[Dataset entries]
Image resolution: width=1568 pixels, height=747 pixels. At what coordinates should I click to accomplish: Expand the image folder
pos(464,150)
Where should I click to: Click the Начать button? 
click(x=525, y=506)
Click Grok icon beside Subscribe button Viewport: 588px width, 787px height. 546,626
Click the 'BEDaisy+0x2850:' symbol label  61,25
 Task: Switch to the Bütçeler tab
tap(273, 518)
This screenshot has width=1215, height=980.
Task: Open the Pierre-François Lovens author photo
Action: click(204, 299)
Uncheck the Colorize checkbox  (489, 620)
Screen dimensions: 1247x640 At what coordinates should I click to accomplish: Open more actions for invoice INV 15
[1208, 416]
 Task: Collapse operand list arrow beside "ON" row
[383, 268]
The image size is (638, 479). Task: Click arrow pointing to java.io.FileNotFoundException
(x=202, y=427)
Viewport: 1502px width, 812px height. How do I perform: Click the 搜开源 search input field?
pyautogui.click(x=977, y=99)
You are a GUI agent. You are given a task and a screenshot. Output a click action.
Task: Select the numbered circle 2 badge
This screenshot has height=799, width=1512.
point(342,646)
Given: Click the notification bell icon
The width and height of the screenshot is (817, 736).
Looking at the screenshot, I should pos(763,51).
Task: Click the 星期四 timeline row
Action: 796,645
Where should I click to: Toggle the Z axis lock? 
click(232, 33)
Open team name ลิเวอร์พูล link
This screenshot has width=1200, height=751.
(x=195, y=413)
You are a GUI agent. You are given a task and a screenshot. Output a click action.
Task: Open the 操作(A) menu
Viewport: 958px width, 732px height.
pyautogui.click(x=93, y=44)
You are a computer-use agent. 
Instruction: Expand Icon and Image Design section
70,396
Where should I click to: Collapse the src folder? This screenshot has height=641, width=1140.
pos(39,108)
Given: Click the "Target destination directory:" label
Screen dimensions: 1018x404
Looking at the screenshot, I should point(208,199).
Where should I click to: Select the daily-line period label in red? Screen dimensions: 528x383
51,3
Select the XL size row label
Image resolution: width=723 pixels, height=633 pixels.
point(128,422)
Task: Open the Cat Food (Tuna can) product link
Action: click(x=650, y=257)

#### TASK TO CARRY OUT
Would you retype all of the data exactly as shown?

#### COMPLETED EXERCISE
Image resolution: width=1568 pixels, height=747 pixels. At what coordinates should I click to accomplish: Expand the image folder
pos(464,150)
Where should I click to: Click the Начать button? 
click(x=525, y=506)
Click Grok icon beside Subscribe button Viewport: 588px width, 787px height. 546,626
Click the 'BEDaisy+0x2850:' symbol label  61,25
 Task: Switch to the Bütçeler tab
tap(273, 518)
This screenshot has width=1215, height=980.
Task: Open the Pierre-François Lovens author photo
Action: click(204, 299)
Uncheck the Colorize checkbox  (489, 620)
Screen dimensions: 1247x640 At what coordinates should I click to accomplish: Open more actions for invoice INV 15
[1208, 416]
 Task: Collapse operand list arrow beside "ON" row
[383, 268]
The image size is (638, 479). Task: Click arrow pointing to java.io.FileNotFoundException
(x=202, y=427)
Viewport: 1502px width, 812px height. How do I perform: Click the 搜开源 search input field?
pyautogui.click(x=977, y=99)
You are a GUI agent. You are given a task and a screenshot. Output a click action.
Task: Select the numbered circle 2 badge
This screenshot has height=799, width=1512.
point(342,646)
Given: Click the notification bell icon
The width and height of the screenshot is (817, 736).
Looking at the screenshot, I should pos(763,51).
Task: Click the 星期四 timeline row
Action: 796,645
Where should I click to: Toggle the Z axis lock? 
click(232, 33)
Open team name ลิเวอร์พูล link
This screenshot has width=1200, height=751.
(x=195, y=413)
You are a GUI agent. You are given a task and a screenshot. Output a click action.
Task: Open the 操作(A) menu
Viewport: 958px width, 732px height.
pyautogui.click(x=93, y=44)
You are a computer-use agent. 
Instruction: Expand Icon and Image Design section
70,396
Where should I click to: Collapse the src folder? This screenshot has height=641, width=1140.
pos(39,108)
Given: Click the "Target destination directory:" label
Screen dimensions: 1018x404
Looking at the screenshot, I should point(208,199).
Where should I click to: Select the daily-line period label in red? Screen dimensions: 528x383
51,3
Select the XL size row label
Image resolution: width=723 pixels, height=633 pixels.
point(128,422)
Task: Open the Cat Food (Tuna can) product link
Action: click(x=650, y=257)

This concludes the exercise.